TO-DO ITEM → Rewrite the part of the entries that runs from their start through the line containing "This screenshot has", replacing "table-row" with "row" and leaving everything else unchanged.

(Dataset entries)

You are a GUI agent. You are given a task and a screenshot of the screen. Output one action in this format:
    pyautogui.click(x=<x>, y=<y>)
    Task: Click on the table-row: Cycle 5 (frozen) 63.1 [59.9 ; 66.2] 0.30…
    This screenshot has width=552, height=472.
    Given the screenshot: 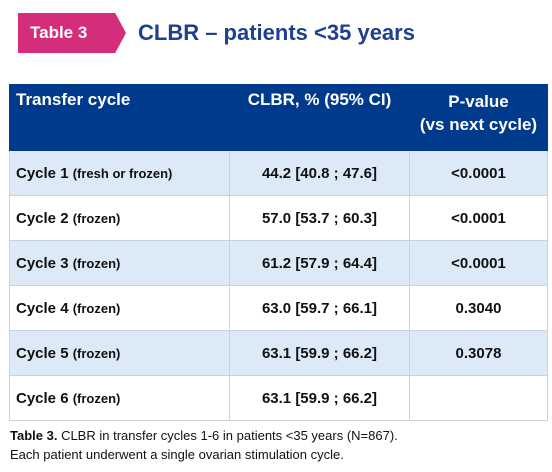 What is the action you would take?
    pyautogui.click(x=278, y=353)
    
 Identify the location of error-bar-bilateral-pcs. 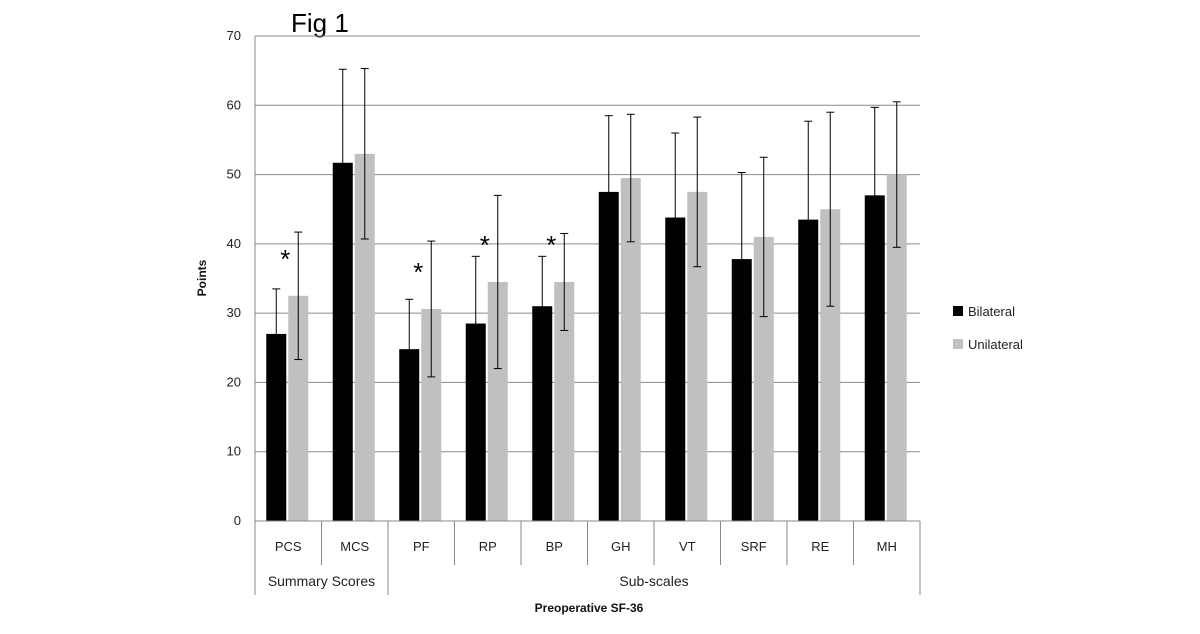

ANSWER SPACE →
You are a GUI agent. You are given a task and a screenshot of the screen. Output one action in this format:
    pyautogui.click(x=<x>, y=<y>)
    Task: Click on the row: Cycle 5 (frozen) 63.1 [59.9 ; 66.2] 0.30…
    This screenshot has width=552, height=472.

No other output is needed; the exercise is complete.